Bridging the Gap Between AI, Defense, and Orbital Systems
Weil’s most recent role at OpenAI saw him running efforts to accelerate scientific research—essentially, turning AI into a tool for real-world discovery. That experience gives him standing to think beyond simply launching satellites.
For instance: the idea of building distributed data centers in orbit to harness uninterrupted solar power has been floated by venture capitalists for years. But without drastically cheaper launch, it’s a nonstarter.
“Space data centers really only make sense with full rapid reuse,” Lapsa said. That’s Stoke’s long game: not just launching payloads, but enabling entirely new classes of infrastructure.
Weil also brings something else rare in the space world: DoD credibility. He was one of four tech executives invited to join the U.S. Army Reserve’s leadership development program aimed at bridging industry and military needs. For a company like Stoke, which will almost certainly rely on government contracts—much like the aerospace giants working with NASA—to stabilize cash flow during its early operational phase, that network could prove invaluable.
When the Noise Sets In, Execution Is Everything
Every aerospace startup faces a brutal choice: burn capital chasing perfection—or launch prematurely and risk reputation. Stoke seems to be walking the middle path.
It raised $510 million in its Series D just last year. That kind of capital wouldn’t come without proof points—and it wouldn’t stick around if the team wasn’t beginning to deliver. Lapsa’s engineering instincts, combined with Weil’s operational chops and strategic network, present a compelling one-two punch.

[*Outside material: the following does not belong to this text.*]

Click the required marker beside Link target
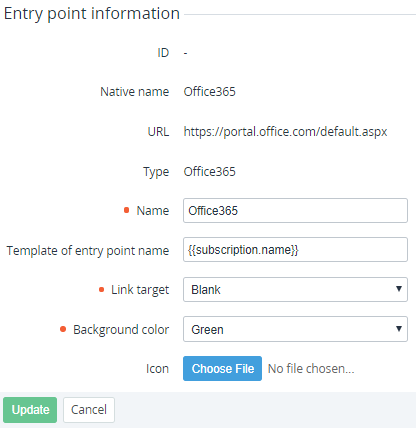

The real question isn’t whether Stoke can build the rocket. It’s whether it can build the organization that builds it—and sustains it through inevitable setbacks.
That’s where Weil steps in. Not as the face of the company, but as a quietly persuasive force behind it. His job isn’t to cheerlead or headline press releases. It’s to ensure that every hire, every technical decision, every partnership ties back to one objective: flying Nova, repeatedly and reliably.
“Kevin [an early investor in the company with his wife Elizabeth] comes with all of that background and was able to help me think about fundraising and getting the company off the ground,” Lapsa told TechCrunch.
The board seat isn’t ceremonial. It’s the final step in a years-long trust-building process—one that may just tip Stoke into the next tier of credible aerospace players.